Ivan Serpa

Ivan Serpa

1923 - 1973

Ivan Ferreira Serpa was a Brazilian painter, draftsman, printmaker, designer, and educator active in the concrete art movement. Much of his work was in geometric abstractionism. He founded Grupo Frente, which included fellow artists Lygia Clark, Helio Oiticica, and Franz Weissmann, among others, and was known for mentoring many artists in Brazil.

From 1949 and 1952, Serpa taught painting, sculpture, and art theory at the Museum of Modern Art, Rio de Janeiro, where he often held an open studio which incorporated critical review of student work with a new pedagogy of allowing instinctual exploration of innate creativity. The teaching style also reflected new ideas about national identity, and had a focus on the modern, incorporating ideas of democracy that were taking place in the country as a whole - all in direct contrast to the more traditional, European based art school model.

This weekly event became a salon for many up and coming artists that would later be major contributors to the neo-concrete and concrete art movement in Brazil.

Serpa had also previously taught art therapy to psychiatric patients at the Occupational Therapy center of the National Psychiatric Hospital in Brazil.

Serpa's first works were created in 1951. The paintings were serialized, and often incorporated architectural elements.

In 1954, Serpa co-founded Grupo Frente, which included artists Aluísio Carvão, Lygia Clark, Helio Oiticica, among others.

In 1954, Serpa published a book he wrote with Mario Pedrosa called, Crescimento e criação, which incorporated his work as a teaching children.

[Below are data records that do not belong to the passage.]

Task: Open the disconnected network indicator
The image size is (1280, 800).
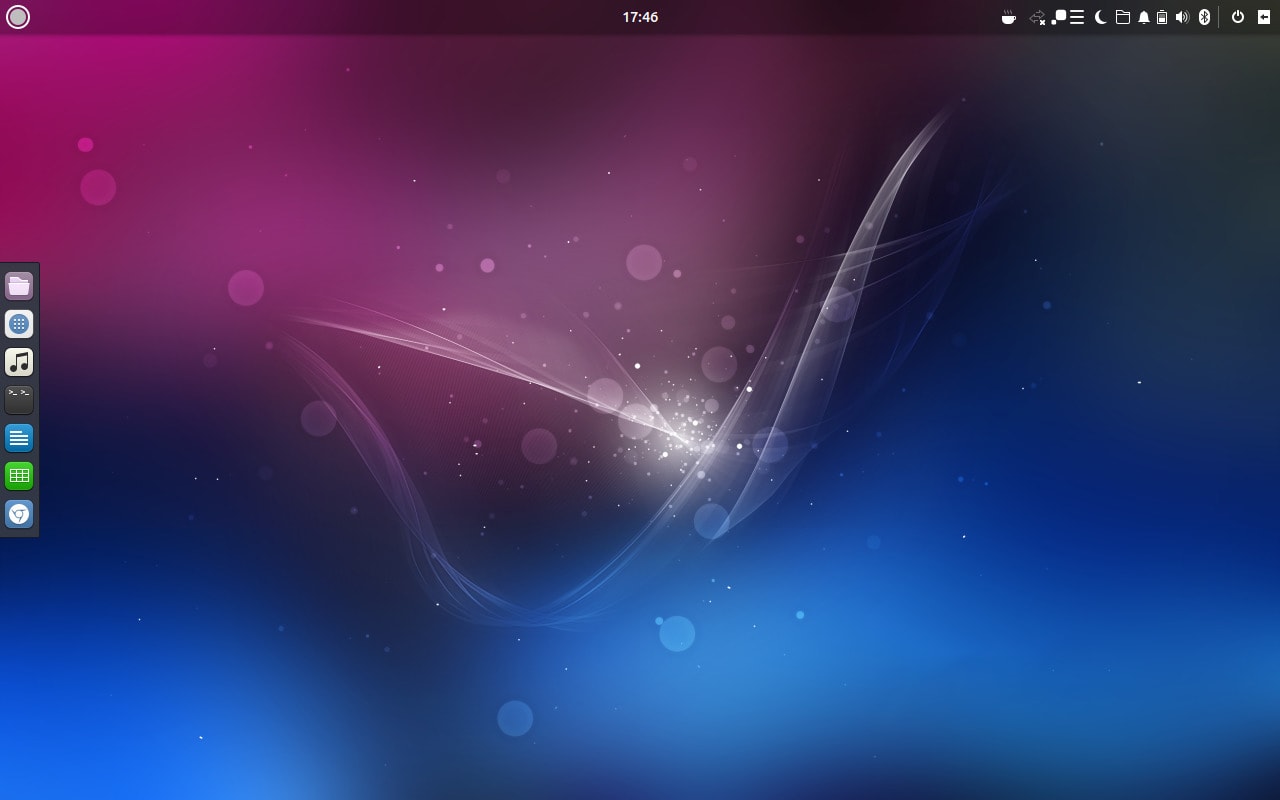Action: [x=1037, y=17]
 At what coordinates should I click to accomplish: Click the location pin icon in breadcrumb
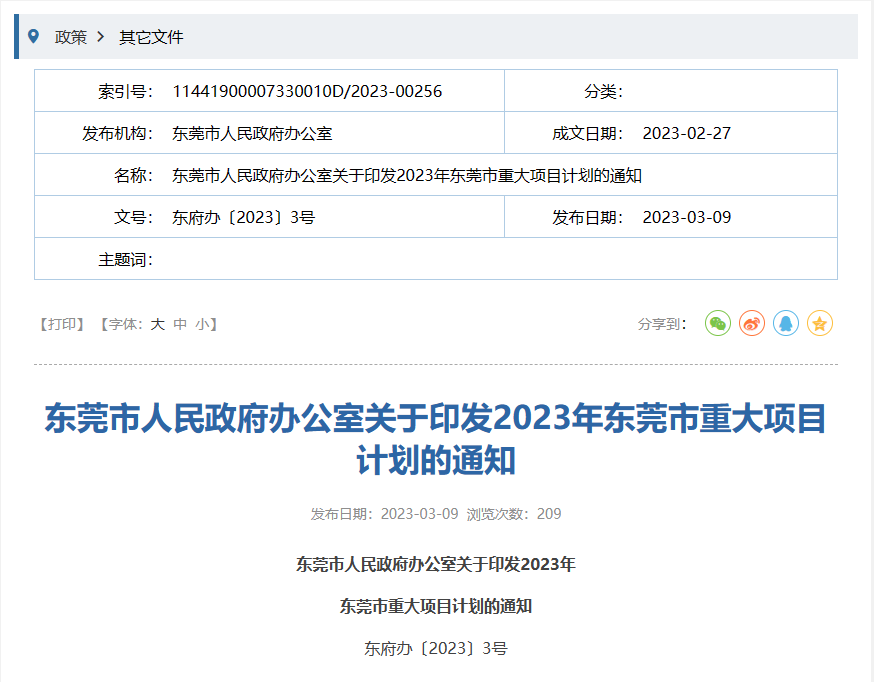pyautogui.click(x=34, y=37)
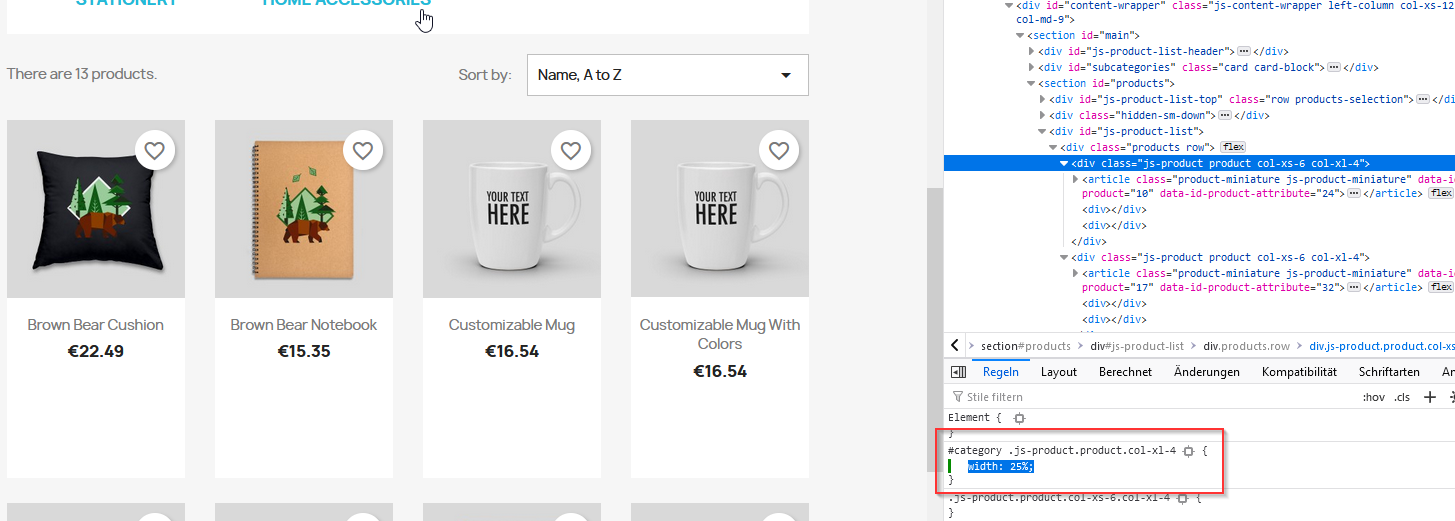The height and width of the screenshot is (521, 1455).
Task: Toggle the .cls class panel
Action: pyautogui.click(x=1402, y=397)
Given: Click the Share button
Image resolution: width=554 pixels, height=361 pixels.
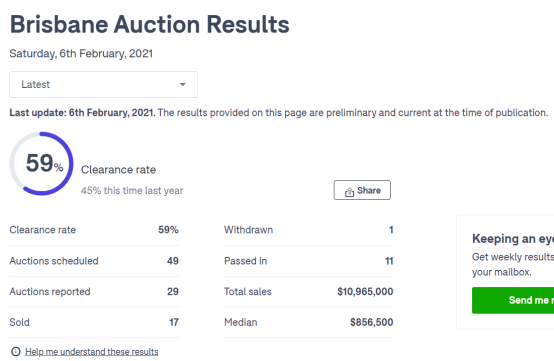Looking at the screenshot, I should click(362, 190).
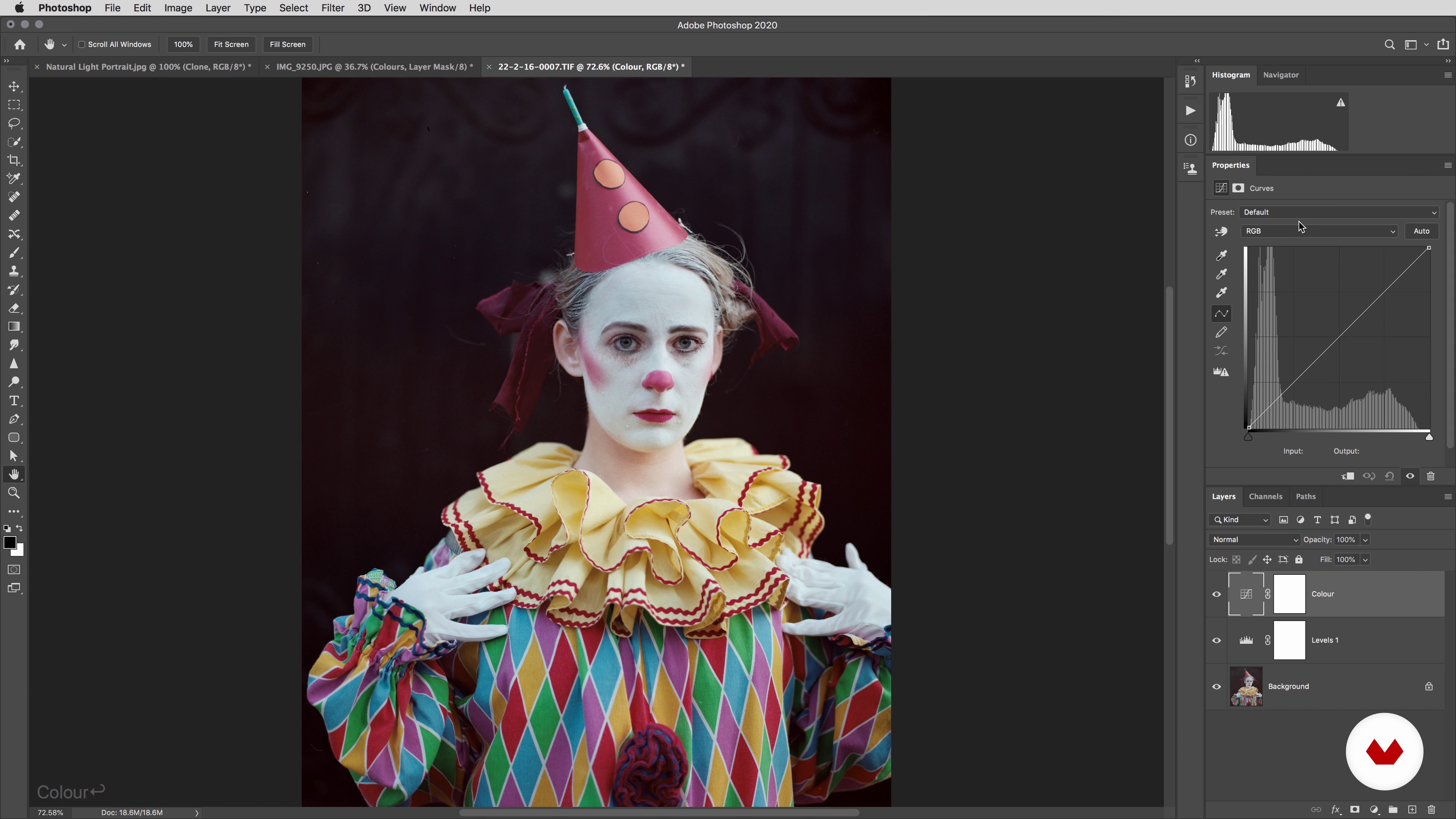
Task: Open the Normal blend mode dropdown
Action: [1254, 540]
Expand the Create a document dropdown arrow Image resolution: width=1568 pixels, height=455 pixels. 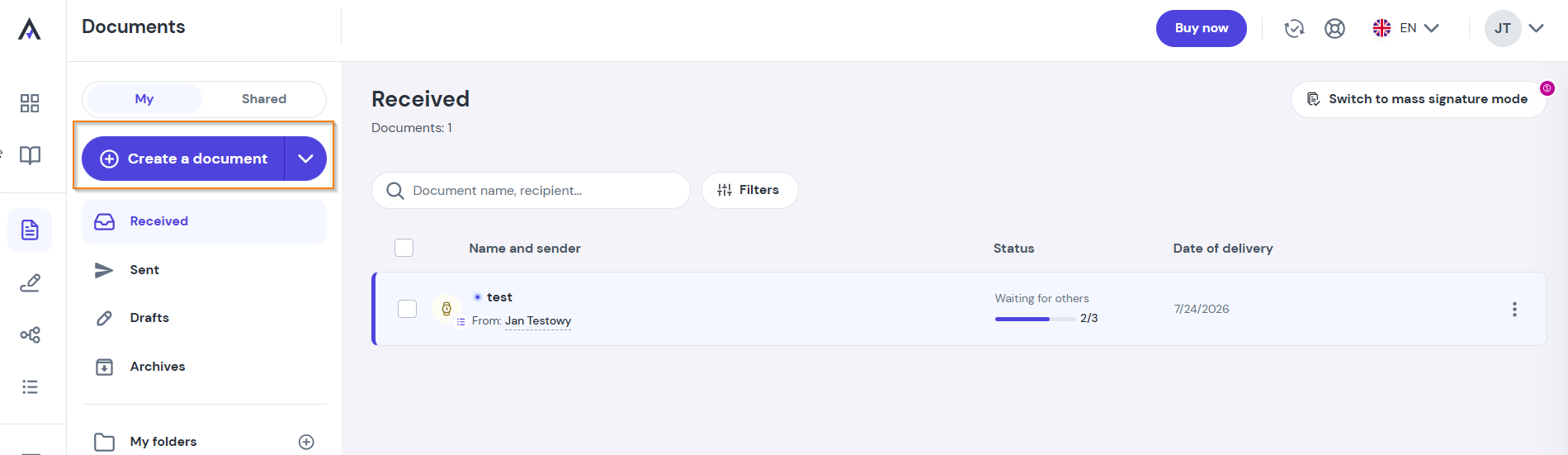point(305,159)
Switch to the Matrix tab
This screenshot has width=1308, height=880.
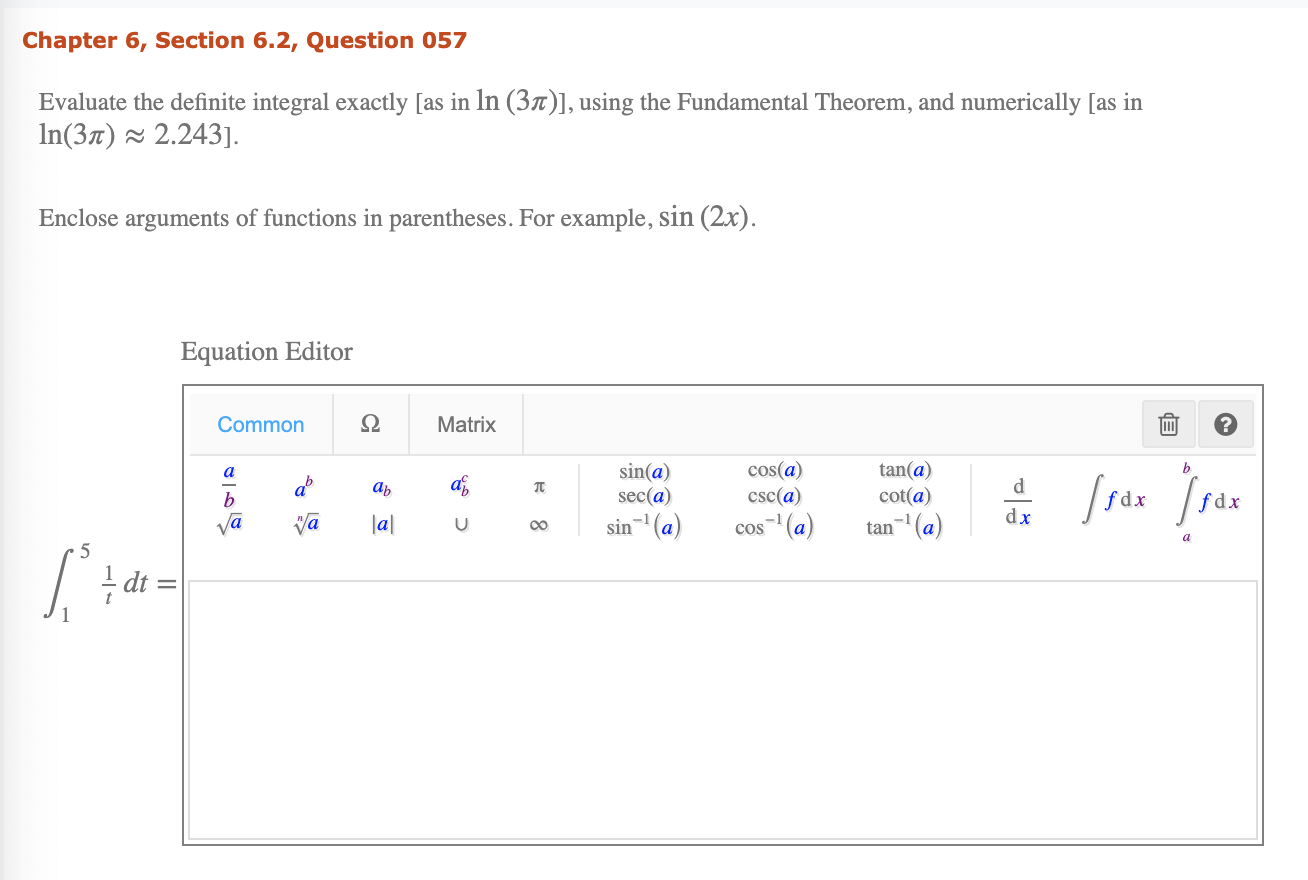tap(466, 424)
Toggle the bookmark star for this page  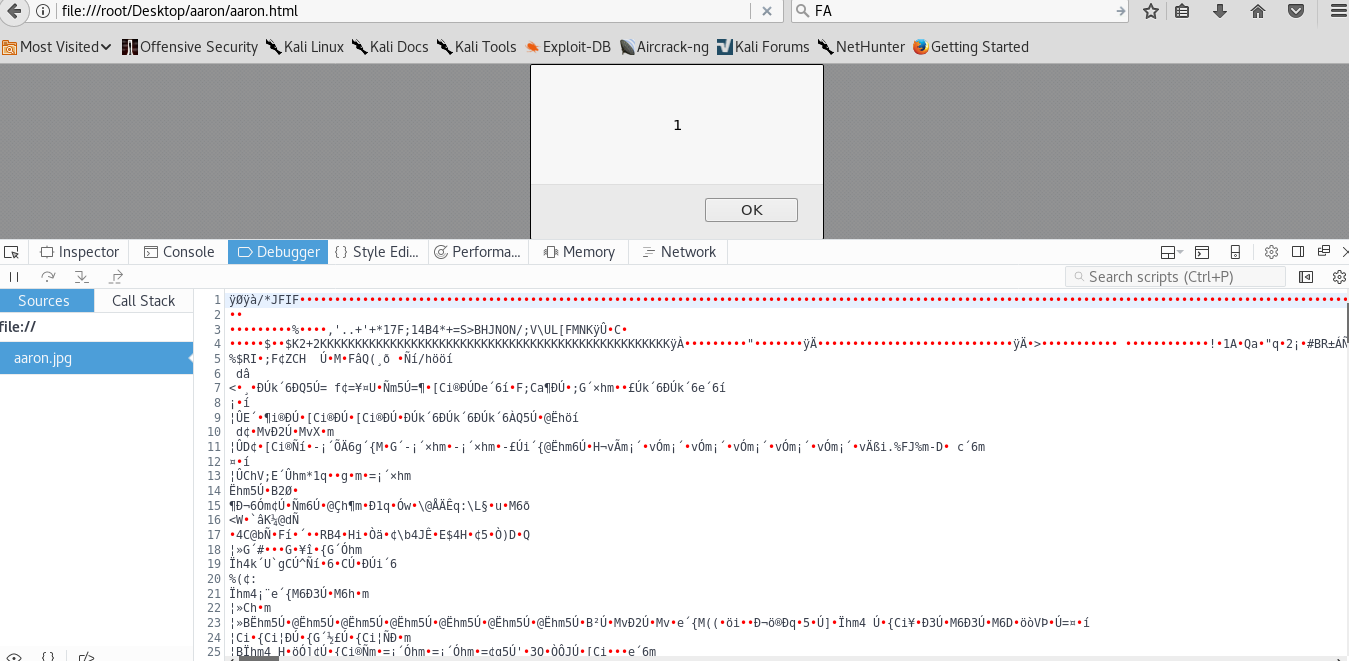coord(1150,11)

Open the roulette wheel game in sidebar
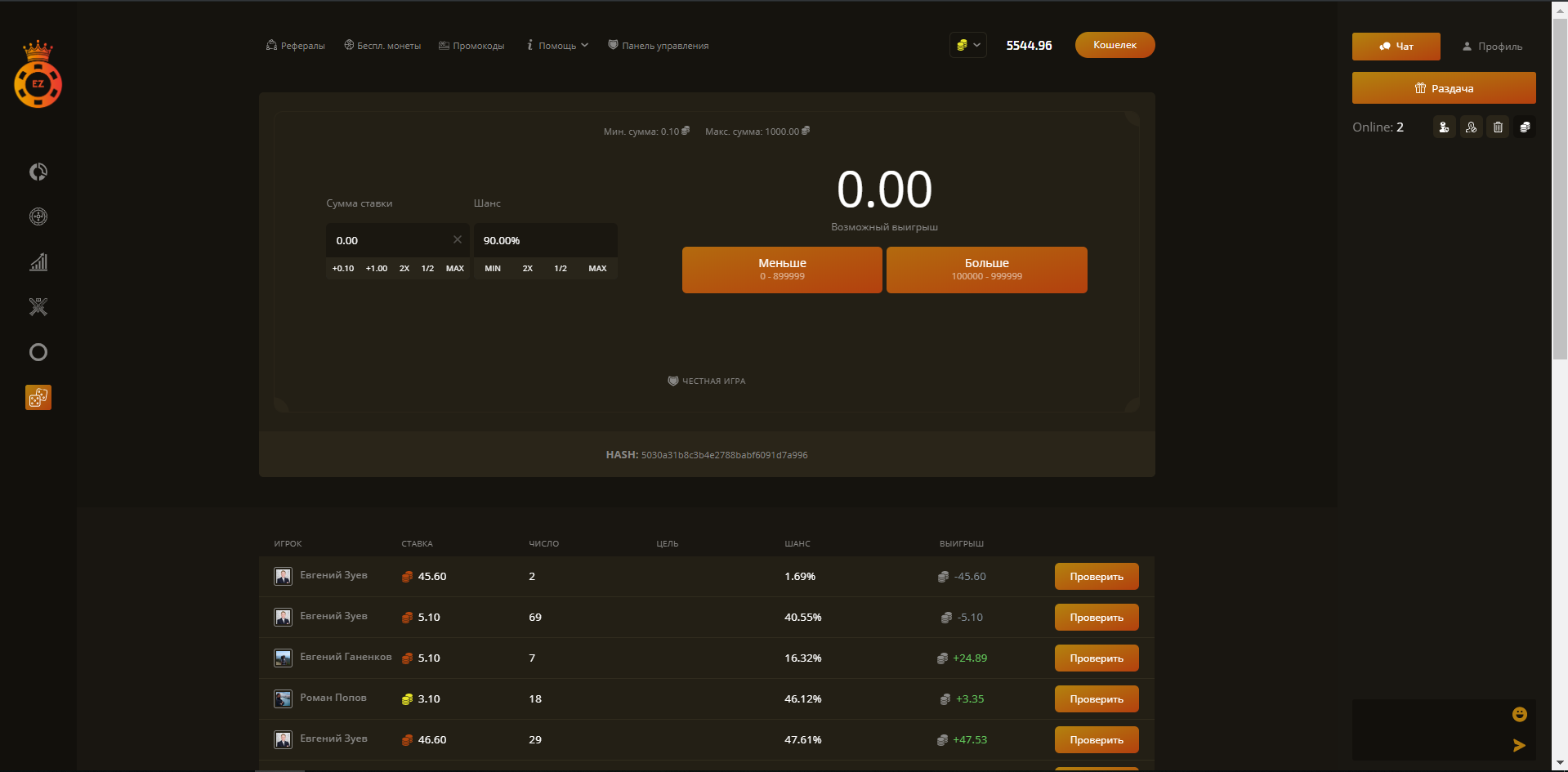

He often gave free art classes to children.

From 1957 to 1959, Serpa won the foreign travel prize at the 6th Salão Nacional de Arte Moderna in Rio de Janeiro. This prize allowed him to travel to Europe, focusing on Italy and Spain, but also including France, Germany, Holland, Portugal, and Switzerland. During this time Serpa lived in Paris in 1957, where his work was displayed at concrete and neo-concrete art shows.

In the 1960s, Serpa worked as a paper conservator at the National Library. This work led to experimentation with paper collage, where he incorporated methodologies from the conservation, restoration, and preservation techniques he used in this position.

He often worked with Lygia Pape on art projects.

Serpa's 1962 series, Fase negra (Black Phase), reflected the political environment in Brazil at that time.

In mid-1960s, Serpa reconnected with geometric art, which moved his work toward kinetic and op art.